**REQUIRED WORK**
Please retype the line that contains "This screenshot has width=434, height=382." and all lines that follow it to the end of the entries below, exactly as they stand, with nothing added.

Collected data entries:

Content starts

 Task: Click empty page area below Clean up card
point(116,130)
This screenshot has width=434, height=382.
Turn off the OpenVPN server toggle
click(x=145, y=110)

Content ends

**EXERCISE RESPONSE**
This screenshot has width=434, height=382.
Turn off the OpenVPN server toggle
click(x=145, y=110)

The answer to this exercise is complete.